#### [TASK STATEMENT]
Retype word for word the stretch of entries below from the line that has "You are a GUI" through the line that has "Task: Open the 查看修改 view/modify sidebar item", and omit the pictures.

#### [DATASET CONTENT]
----
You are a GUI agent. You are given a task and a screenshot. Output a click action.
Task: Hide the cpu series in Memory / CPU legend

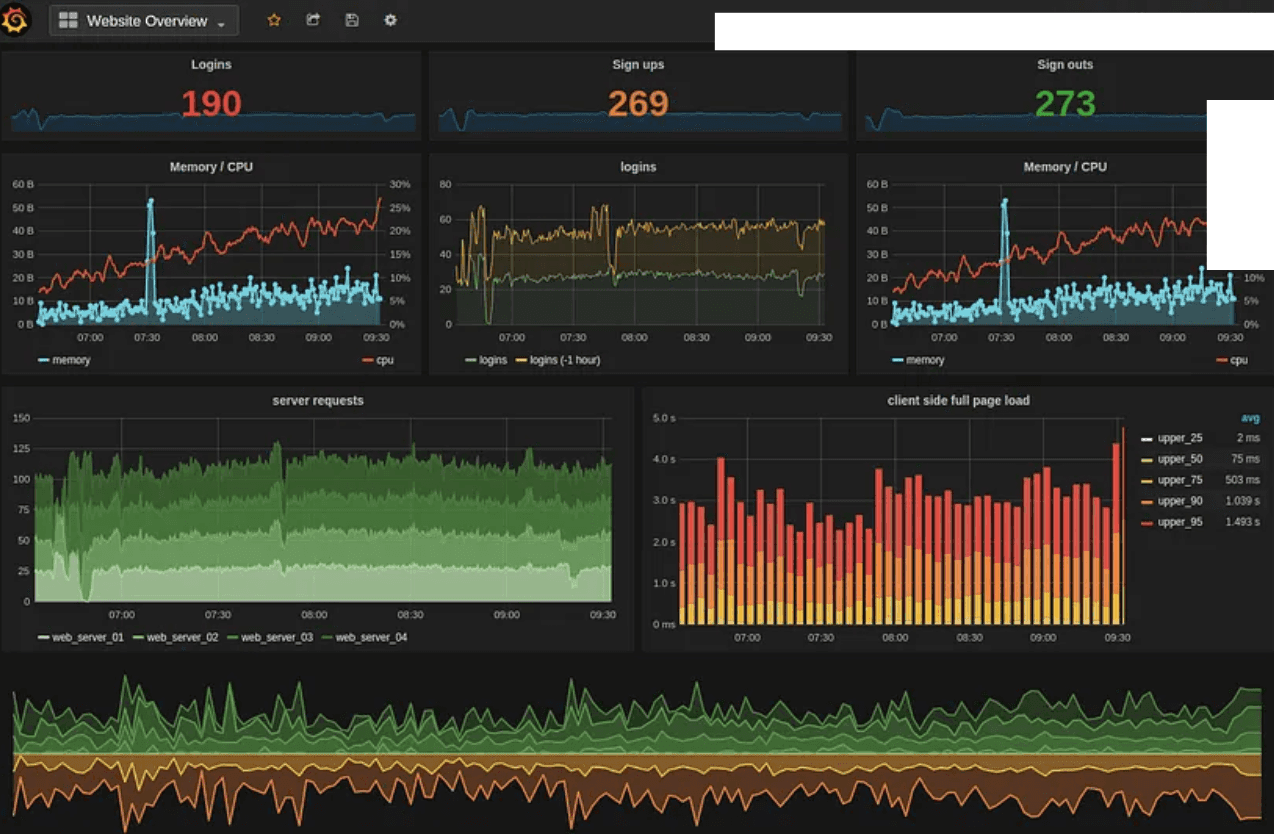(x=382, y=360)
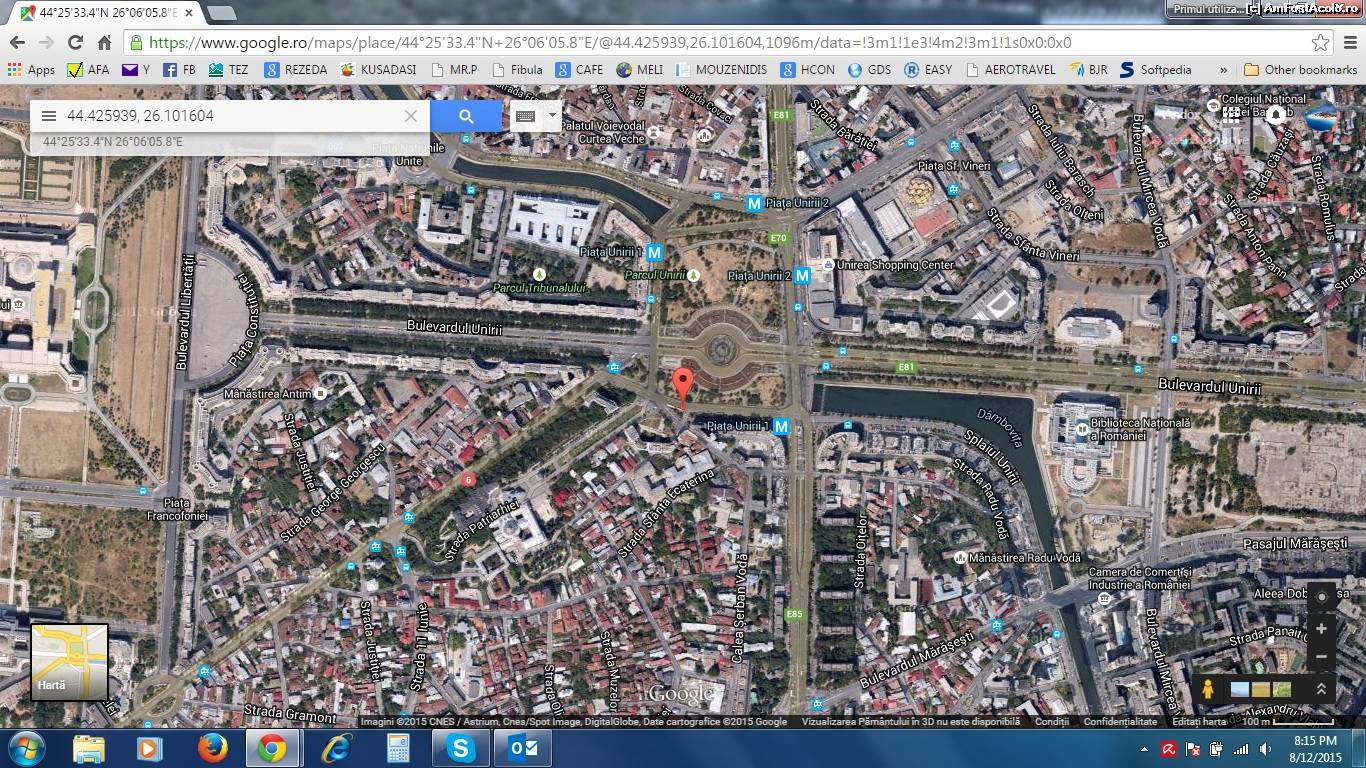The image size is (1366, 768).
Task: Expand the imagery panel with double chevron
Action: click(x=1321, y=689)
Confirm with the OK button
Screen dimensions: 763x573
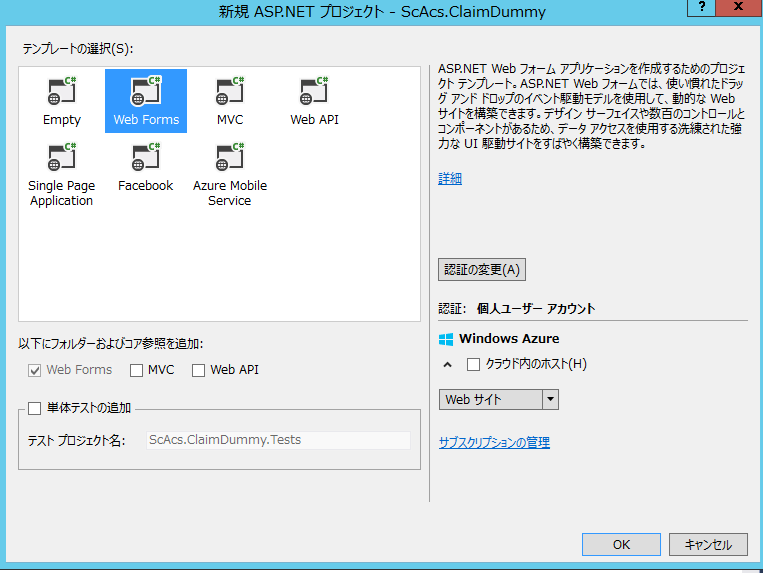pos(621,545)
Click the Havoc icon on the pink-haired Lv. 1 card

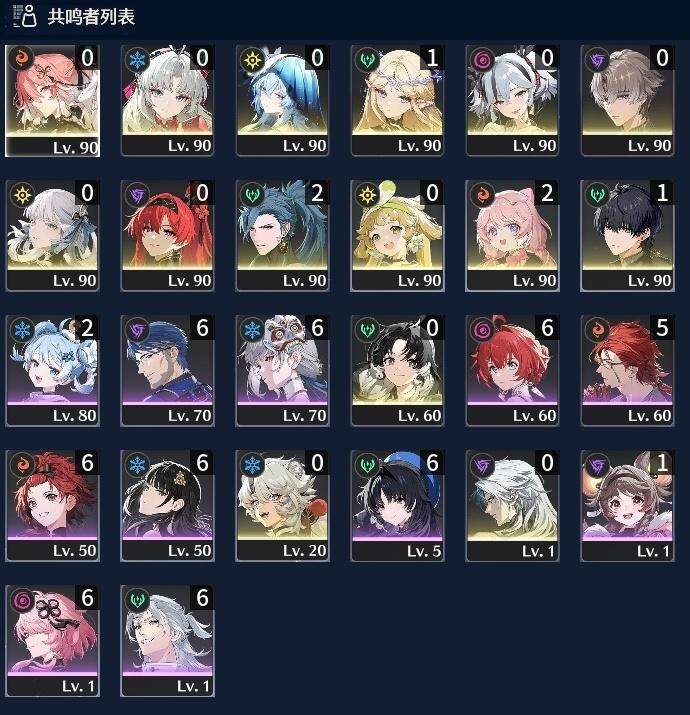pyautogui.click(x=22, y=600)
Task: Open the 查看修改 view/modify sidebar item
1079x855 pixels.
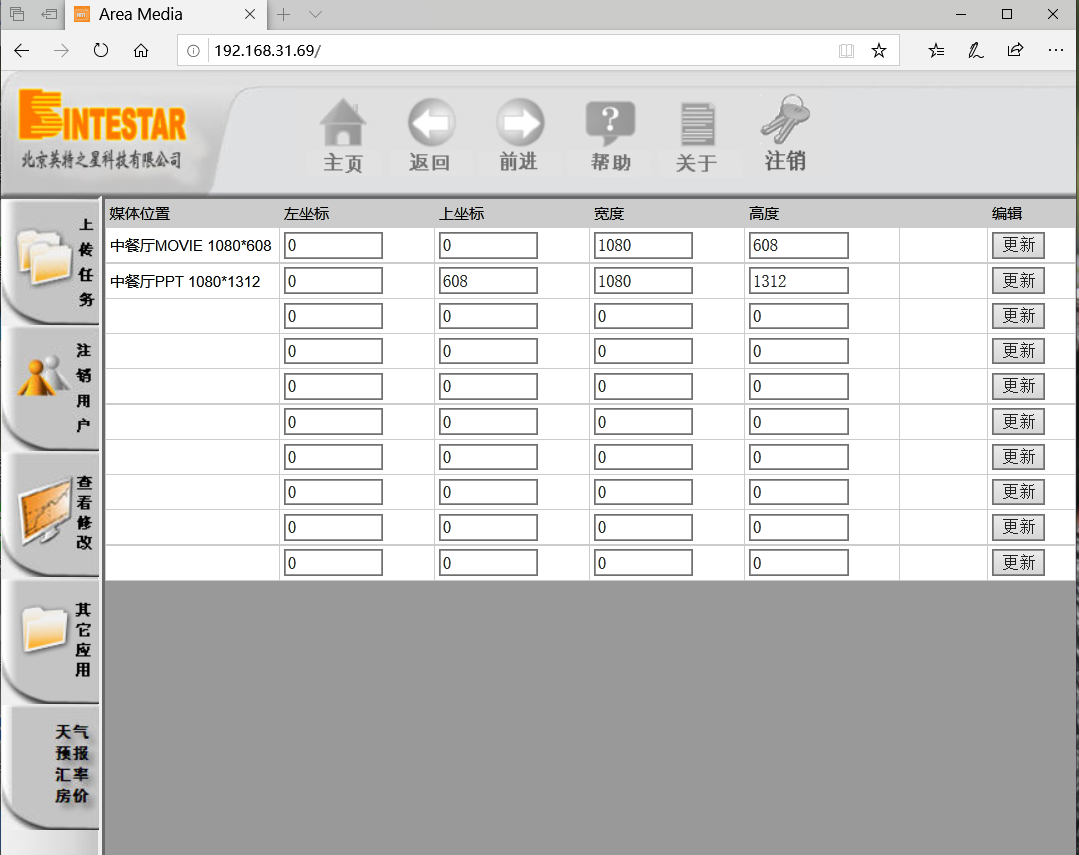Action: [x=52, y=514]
----
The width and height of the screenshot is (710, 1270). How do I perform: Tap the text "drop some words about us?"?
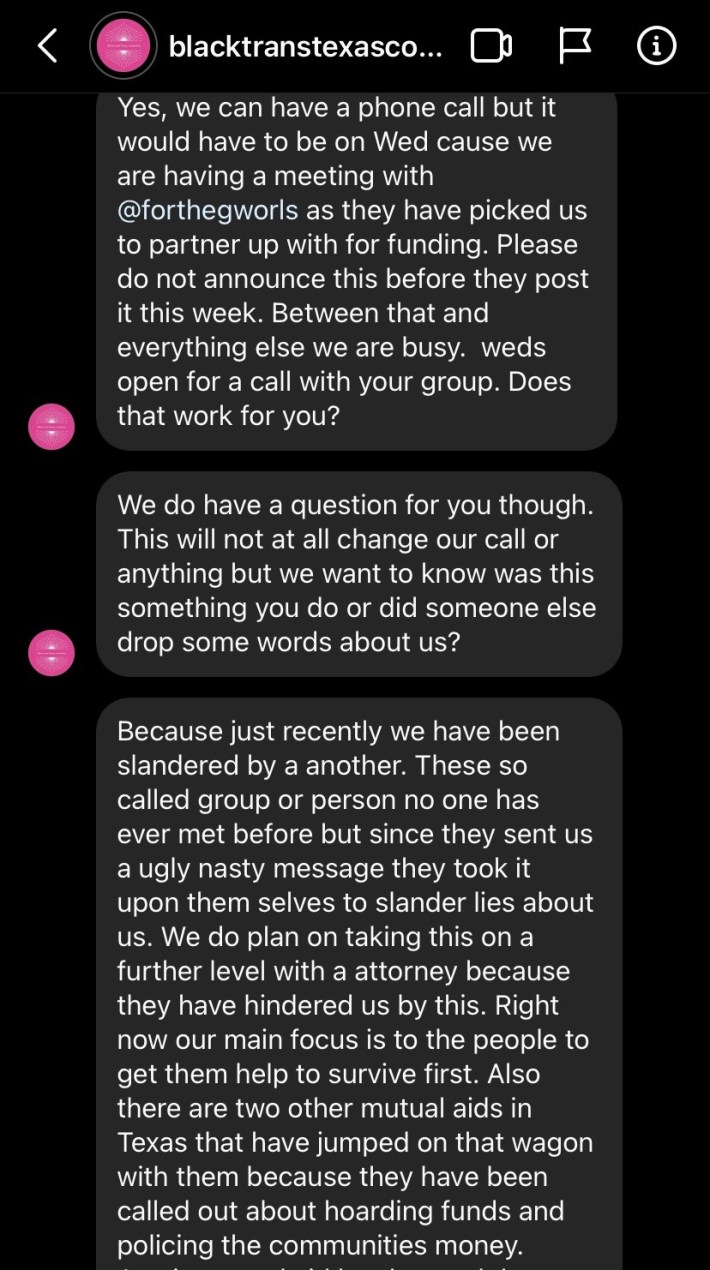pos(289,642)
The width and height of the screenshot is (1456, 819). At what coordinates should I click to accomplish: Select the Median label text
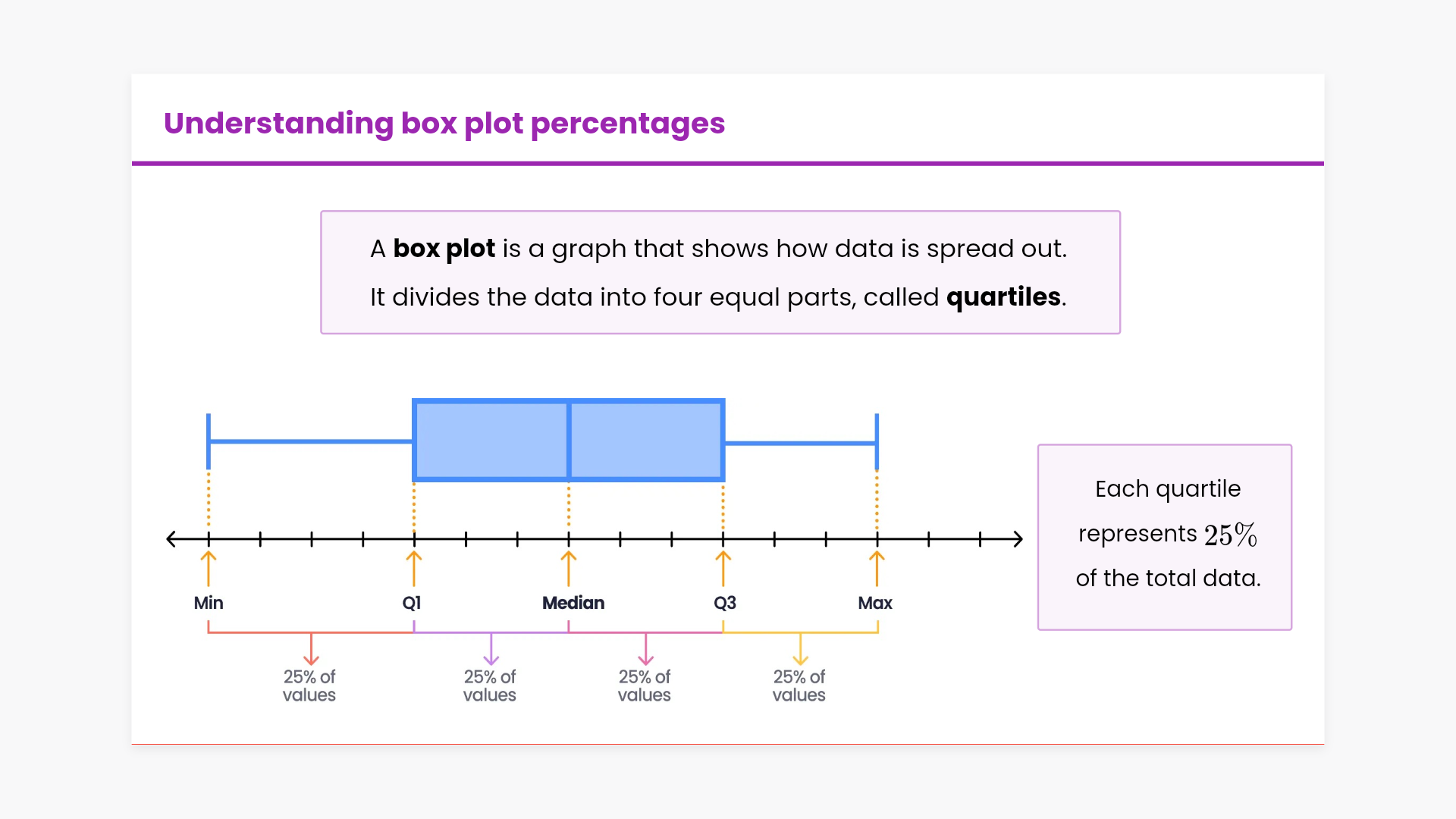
----
#### [RESULT OF THIS EXERCISE]
You are a GUI agent. You are given a task and a screenshot. Output a click action.
Task: Hide the cpu series in Memory / CPU legend

(x=382, y=360)
The image size is (1366, 768).
Task: Expand the imagery panel with double chevron
Action: click(x=1321, y=689)
Confirm with the OK button
Screen dimensions: 763x573
pos(621,545)
Click the Havoc icon on the pink-haired Lv. 1 card

pyautogui.click(x=22, y=600)
Task: Open the 查看修改 view/modify sidebar item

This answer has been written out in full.